Ankara’nın, son periyotta, içinde sorun bulunan kimi ülkelerle münasebetleri olağanlaştırmaya çalıştığı görülüyor.



“Biroldukça ülkeyle alakalar bozuldu, bugün iktidar, bunun sürdürülebilir bir yol olmadığını idrak etmiş olmalı ki aramızın bozuk olduğu ülkelerde orta düzeltme ataklarını başlattı. Evvel Mısır, İsrail, Birleşik Arap Emirlikleri, Suudi Arabistan ile atılımlar başlatıldı” diyen Önkol, Suriye ile ilgilerin düzeltilmesinin ise fazlaca daha özel yanları olacağı kanısında:



“Suriye ile alakaların Türkiye’yi direkt etkileyen iki boyutu var. Bunlardan bir tanesi güvenlik sorunu. Yani YPG, PKK vs. İkincisi de sığınmacılar problemi. Bizim ne Mısır’la, ne İsrail’le, ne Birleşik Arap Emirlikleri ile bu biçimde problemlerimiz var. Suriye’yle olan bu güvenlik ve sığınmacılar sorunları, insanların oy verme yönelimleri üzerinde tesirli olabilecek mevzular. ötürüsıyla bu kadar kritik bir seçim öncesinde güvenlik ve sığınmacılar konusunda bir şey yapabilmek yahut bir şey yapabilecek üzere görünmek hükümet açısından epeyce değerli.”



Atılması gereken adımlar neler?



Önhon, önümüzdeki devirde olağanlaşma yolunda sürecin derinleşmesi için iki tarafın da karşılıklı olarak atması gereken adımlar olduğunu söylüyor.

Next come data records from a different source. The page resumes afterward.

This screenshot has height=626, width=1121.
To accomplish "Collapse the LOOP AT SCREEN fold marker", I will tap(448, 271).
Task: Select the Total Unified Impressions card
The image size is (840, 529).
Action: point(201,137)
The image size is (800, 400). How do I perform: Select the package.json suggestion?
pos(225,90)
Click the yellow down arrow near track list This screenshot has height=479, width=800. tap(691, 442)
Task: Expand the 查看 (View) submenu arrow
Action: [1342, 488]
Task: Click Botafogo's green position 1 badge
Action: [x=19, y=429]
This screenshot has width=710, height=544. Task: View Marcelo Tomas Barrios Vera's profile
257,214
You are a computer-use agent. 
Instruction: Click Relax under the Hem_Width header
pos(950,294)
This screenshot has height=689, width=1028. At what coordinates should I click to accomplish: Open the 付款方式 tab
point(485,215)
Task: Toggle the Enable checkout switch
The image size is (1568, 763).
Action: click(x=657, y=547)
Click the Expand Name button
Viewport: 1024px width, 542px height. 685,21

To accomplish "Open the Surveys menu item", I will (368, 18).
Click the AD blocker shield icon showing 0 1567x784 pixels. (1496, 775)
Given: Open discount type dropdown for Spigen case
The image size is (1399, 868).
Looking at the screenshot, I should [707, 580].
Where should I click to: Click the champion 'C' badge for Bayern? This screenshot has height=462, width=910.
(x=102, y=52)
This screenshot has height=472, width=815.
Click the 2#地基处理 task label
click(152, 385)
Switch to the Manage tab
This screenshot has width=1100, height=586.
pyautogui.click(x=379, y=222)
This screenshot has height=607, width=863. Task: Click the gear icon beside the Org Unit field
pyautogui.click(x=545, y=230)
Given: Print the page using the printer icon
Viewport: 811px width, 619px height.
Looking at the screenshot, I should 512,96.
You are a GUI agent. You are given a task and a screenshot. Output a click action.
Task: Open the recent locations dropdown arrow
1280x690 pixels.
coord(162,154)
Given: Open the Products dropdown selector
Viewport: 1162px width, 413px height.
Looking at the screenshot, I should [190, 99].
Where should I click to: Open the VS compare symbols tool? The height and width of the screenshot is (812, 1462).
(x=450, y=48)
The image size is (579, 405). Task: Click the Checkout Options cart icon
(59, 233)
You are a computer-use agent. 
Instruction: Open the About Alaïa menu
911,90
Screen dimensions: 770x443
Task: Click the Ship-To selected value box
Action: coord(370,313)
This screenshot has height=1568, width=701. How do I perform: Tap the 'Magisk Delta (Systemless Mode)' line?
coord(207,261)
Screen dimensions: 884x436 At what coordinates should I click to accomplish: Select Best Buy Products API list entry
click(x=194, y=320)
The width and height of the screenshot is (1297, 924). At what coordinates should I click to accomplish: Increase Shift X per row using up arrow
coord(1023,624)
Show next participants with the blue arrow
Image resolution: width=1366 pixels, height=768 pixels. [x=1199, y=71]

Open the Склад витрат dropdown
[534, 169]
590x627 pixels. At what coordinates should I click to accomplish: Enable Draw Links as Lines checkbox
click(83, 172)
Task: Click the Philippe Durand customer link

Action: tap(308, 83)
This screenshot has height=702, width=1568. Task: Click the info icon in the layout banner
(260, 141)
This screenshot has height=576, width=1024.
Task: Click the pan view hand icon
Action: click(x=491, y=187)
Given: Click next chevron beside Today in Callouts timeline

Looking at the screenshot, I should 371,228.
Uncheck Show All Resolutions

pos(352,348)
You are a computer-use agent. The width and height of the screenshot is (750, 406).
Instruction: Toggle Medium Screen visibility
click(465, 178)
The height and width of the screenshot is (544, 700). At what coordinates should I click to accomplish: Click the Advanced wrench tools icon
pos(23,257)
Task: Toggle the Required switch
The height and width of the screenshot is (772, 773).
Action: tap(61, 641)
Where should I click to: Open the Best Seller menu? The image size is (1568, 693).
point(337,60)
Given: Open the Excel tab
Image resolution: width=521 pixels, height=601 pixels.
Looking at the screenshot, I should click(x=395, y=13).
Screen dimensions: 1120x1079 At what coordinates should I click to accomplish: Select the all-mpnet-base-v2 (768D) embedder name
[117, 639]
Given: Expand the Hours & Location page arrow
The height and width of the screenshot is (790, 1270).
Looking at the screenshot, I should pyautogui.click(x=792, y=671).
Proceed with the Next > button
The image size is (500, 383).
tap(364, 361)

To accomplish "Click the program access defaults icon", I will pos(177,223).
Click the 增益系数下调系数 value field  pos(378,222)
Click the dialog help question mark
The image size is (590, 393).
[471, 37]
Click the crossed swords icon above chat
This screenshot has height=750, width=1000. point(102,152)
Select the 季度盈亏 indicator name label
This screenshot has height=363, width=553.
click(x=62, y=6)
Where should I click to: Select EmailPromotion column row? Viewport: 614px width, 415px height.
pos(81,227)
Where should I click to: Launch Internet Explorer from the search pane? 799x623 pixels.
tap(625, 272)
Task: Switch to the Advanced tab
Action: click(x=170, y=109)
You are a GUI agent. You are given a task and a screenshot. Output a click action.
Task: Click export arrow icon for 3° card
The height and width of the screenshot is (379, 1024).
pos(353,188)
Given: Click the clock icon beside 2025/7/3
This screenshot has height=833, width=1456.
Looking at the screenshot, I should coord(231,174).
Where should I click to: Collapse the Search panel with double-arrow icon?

Eski büyükelçi birtakım örnekler veriyor:



“İki tarafın atması gereken adımlar birbirine bağlı. örneğin Suriyeliler “Türk askeri topraklarımızdan çekilmeli” diyorlar. aslına bakarsanız bizim taraf bunu açık açık söylemiş oldu, bizim orada kalıcı olma üzere bir niyetimiz yok. Bizim askerlerimiz şu anda oradaki güvenlik boşluğundan doğan tehditlere karşı Suriye’de bulunuyorlar. Bu güvenlik boşluğu doldurulduğu ve tehditler ortadan kalktığı vakit çekileceğiz diyorlar. Türkiye oradan olağan ki çekilecektir lakin şayet bizim boşalttığımız yerler bir daha ya YPG ya IŞİD tarafınca doldurulup bizim topraklarımıza tehdit teşkil edecekse bu biçimde bir adımı atmak için erken demek değil midir?



“Öbür taraftan sığınmacılar konusu… Biz sığınmacıların artık ülkelerine geri dönmeleri gerektiğini düşünüyoruz. Savaş bitmiş oldu, kalıcı barış ve istikrar da sağlanması için çabalanıyor ancak geri dönmeleri için oradaki koşulların uygun olması lazım. Burada da doğal Türkiye’nin beklentisi Esad’ın o kaideleri oluşturması ve dönecek olan sığınmacıların bu biçimde bir tehdit, bir tehlike görmeden oraya gidebilmeleri. Yoksa tehlike görürlerse esasen gitmezler. Bir de gidip de tehlike görürlerse çabucak geri dönerler.”



Süreç nereye evrilir?



Önhon, sürecin nereye evrilebileceğiyle ilgili bundan daha sonra beklenenin görüşmelerin siyasi yere taşınması olacağı görüşünde:



“Bu işler daima etap basamak masraf. İstihbarat liderleri muhtemelen daha çok güvenlik alanında neler yapılabileceği konusunu görüşüyorlardır. Bir de görüşmelerin siyasi yere taşınmasını ele alıyorlardır. Siyasi yer nedir? Siyasi yerde, üst seviye devlet vazifelilerinin; dışişleri bakan yardımcıları olabilir, dışişleri bakanlarının kendileri olabilir, bir ortaya gelip konuşması beklenir.



“örneğin Çavuşoğlu bundan bir sene kadar evvelce ne dedi? Belgrad’da koridorda Suriye Dışişleri Bakanı Faysal Mikdad’la tesadüfen karşılaştığını söylemiş oldu. Tahminen son Birleşmiş Milletler toplantılarında da birbirlerine tesadüf ederler olmaz mı? Şayet orası şayet olmazsa, daha sonrasındaki birinci milletlerarası ortamda, onun marjında tahminen bir ortaya gelebilirler. Bunlar belirli olmaz. Bunlar, olayların, ortalarında yapılan görüşmelerin hangi seviyeye geldiği ile siyaseten ne kadar kabul edilebilir olduğuyla irtibatlı şeyler.”